#### What is being asked:
Please rewrite the items below with every "Image resolution" replaced by "Screen resolution", leaving everything else unchanged.

— Begin Exercise input —

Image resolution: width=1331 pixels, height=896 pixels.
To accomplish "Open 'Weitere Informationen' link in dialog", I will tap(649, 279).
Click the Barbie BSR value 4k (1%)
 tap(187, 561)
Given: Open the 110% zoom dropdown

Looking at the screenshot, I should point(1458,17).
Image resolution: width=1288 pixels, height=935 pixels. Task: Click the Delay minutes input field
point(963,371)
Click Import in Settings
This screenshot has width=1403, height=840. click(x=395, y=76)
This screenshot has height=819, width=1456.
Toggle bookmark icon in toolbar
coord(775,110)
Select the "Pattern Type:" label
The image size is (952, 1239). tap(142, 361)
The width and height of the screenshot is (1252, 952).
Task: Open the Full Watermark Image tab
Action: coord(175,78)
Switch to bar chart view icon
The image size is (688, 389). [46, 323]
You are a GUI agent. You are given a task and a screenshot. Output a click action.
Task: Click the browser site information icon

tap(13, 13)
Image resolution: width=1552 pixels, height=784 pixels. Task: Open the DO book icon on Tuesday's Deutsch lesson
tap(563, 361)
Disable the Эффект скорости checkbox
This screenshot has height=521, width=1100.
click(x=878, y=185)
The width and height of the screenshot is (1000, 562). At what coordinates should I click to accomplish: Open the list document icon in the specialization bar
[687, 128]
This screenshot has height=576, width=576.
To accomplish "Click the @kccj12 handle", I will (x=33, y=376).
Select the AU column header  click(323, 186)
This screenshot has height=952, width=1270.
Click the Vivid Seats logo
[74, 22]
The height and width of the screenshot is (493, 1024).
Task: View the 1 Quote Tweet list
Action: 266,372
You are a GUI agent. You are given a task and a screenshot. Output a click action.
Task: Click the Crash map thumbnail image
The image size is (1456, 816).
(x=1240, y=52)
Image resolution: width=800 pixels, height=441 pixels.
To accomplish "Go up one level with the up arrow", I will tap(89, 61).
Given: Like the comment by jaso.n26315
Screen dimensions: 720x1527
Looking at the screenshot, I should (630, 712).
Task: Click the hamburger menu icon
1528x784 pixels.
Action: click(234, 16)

— End Exercise input —

#### Solution for this task:
Screen resolution: width=1331 pixels, height=896 pixels.
To accomplish "Open 'Weitere Informationen' link in dialog", I will tap(649, 279).
Click the Barbie BSR value 4k (1%)
 tap(187, 561)
Given: Open the 110% zoom dropdown

Looking at the screenshot, I should point(1458,17).
Screen resolution: width=1288 pixels, height=935 pixels. Task: Click the Delay minutes input field
point(963,371)
Click Import in Settings
This screenshot has width=1403, height=840. click(x=395, y=76)
This screenshot has height=819, width=1456.
Toggle bookmark icon in toolbar
coord(775,110)
Select the "Pattern Type:" label
The image size is (952, 1239). tap(142, 361)
The width and height of the screenshot is (1252, 952).
Task: Open the Full Watermark Image tab
Action: coord(175,78)
Switch to bar chart view icon
The image size is (688, 389). [46, 323]
You are a GUI agent. You are given a task and a screenshot. Output a click action.
Task: Click the browser site information icon

tap(13, 13)
Screen resolution: width=1552 pixels, height=784 pixels. Task: Open the DO book icon on Tuesday's Deutsch lesson
tap(563, 361)
Disable the Эффект скорости checkbox
This screenshot has height=521, width=1100.
click(x=878, y=185)
The width and height of the screenshot is (1000, 562). At what coordinates should I click to accomplish: Open the list document icon in the specialization bar
[687, 128]
This screenshot has height=576, width=576.
To accomplish "Click the @kccj12 handle", I will (x=33, y=376).
Select the AU column header  click(323, 186)
This screenshot has height=952, width=1270.
Click the Vivid Seats logo
[74, 22]
The height and width of the screenshot is (493, 1024).
Task: View the 1 Quote Tweet list
Action: 266,372
You are a GUI agent. You are given a task and a screenshot. Output a click action.
Task: Click the Crash map thumbnail image
The image size is (1456, 816).
(x=1240, y=52)
Screen resolution: width=800 pixels, height=441 pixels.
To accomplish "Go up one level with the up arrow", I will tap(89, 61).
Given: Like the comment by jaso.n26315
Screen dimensions: 720x1527
Looking at the screenshot, I should (630, 712).
Task: Click the hamburger menu icon
1528x784 pixels.
Action: click(234, 16)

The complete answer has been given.